-- Task requirements --
Sift the material for lines containing "agent", and return them.

-- Provided data --

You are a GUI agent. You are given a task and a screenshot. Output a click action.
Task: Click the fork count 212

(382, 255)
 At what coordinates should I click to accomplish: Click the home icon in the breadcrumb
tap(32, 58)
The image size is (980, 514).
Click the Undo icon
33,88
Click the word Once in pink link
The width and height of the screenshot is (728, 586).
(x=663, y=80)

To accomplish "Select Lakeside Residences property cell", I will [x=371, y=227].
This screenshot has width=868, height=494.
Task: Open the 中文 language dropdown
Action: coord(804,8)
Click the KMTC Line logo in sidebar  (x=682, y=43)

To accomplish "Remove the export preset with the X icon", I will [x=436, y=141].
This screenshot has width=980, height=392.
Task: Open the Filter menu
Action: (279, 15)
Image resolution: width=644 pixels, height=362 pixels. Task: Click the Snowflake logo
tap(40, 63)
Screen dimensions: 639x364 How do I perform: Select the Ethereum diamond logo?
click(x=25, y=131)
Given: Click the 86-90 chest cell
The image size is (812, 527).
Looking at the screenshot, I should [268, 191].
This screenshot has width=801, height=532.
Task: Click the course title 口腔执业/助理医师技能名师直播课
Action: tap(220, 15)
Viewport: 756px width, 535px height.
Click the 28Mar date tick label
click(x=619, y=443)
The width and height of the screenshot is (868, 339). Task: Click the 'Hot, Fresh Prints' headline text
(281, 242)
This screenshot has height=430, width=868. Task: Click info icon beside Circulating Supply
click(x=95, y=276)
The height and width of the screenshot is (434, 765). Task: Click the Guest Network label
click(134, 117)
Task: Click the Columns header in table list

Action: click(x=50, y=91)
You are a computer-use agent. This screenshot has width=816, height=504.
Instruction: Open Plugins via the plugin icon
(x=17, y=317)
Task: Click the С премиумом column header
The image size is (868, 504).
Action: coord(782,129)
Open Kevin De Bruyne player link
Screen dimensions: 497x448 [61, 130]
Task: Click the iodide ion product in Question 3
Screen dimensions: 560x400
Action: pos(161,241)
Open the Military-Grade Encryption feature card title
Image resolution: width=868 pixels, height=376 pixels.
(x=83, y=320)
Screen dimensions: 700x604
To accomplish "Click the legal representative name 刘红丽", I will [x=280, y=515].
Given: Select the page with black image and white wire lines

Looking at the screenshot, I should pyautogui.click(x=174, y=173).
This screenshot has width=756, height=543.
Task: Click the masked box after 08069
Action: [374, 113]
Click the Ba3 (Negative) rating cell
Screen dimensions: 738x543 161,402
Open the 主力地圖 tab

-- Exercise answer --
You are a GUI agent. You are given a task and a screenshot. Output a click action.
You are a computer-use agent. This screenshot has width=816, height=504.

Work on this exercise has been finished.